- [Objective]:
Write out each of the records below word for word, leaving out the pictures.

- [The input]:
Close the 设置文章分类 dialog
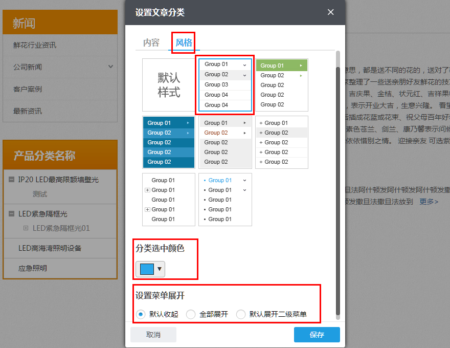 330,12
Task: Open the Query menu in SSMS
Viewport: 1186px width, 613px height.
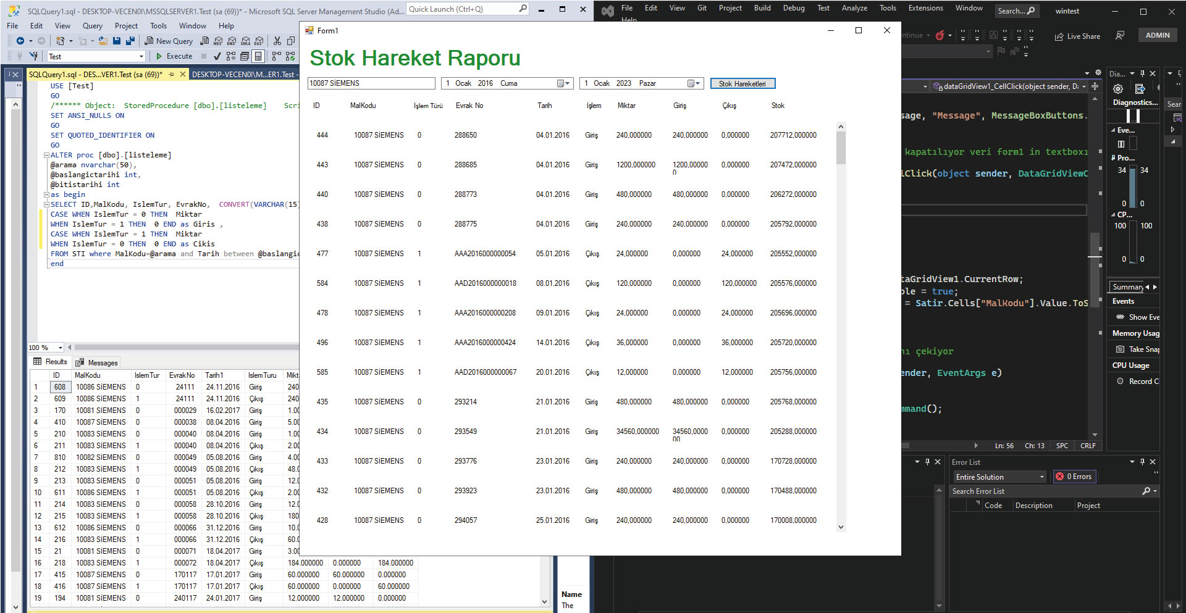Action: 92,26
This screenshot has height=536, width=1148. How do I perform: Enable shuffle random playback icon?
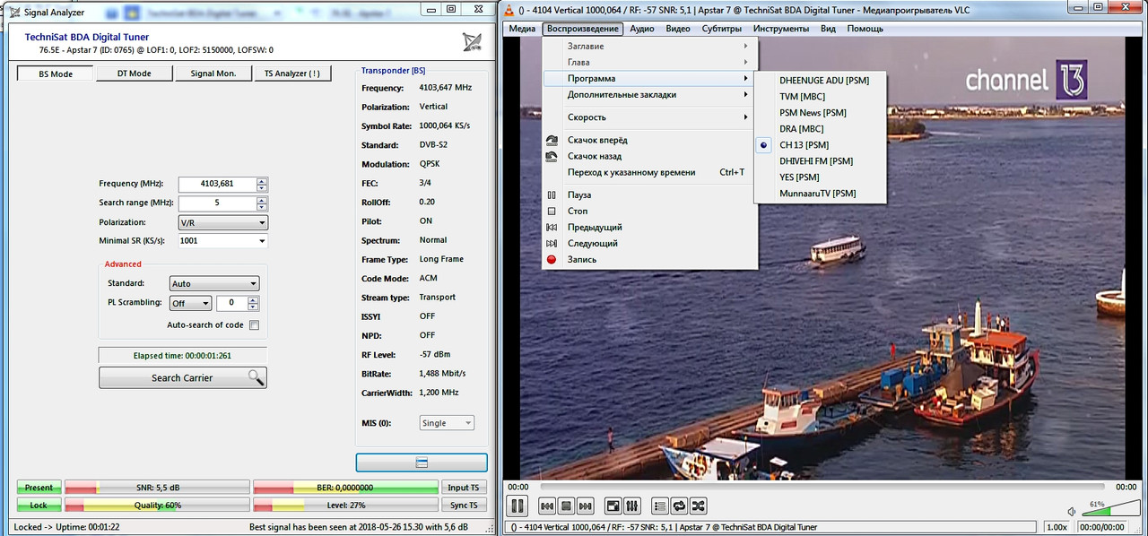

- [Result below]:
Close the 设置文章分类 dialog
 330,12
Task: Open the Query menu in SSMS
Viewport: 1186px width, 613px height.
Action: 92,26
This screenshot has height=536, width=1148. How do I perform: Enable shuffle random playback icon?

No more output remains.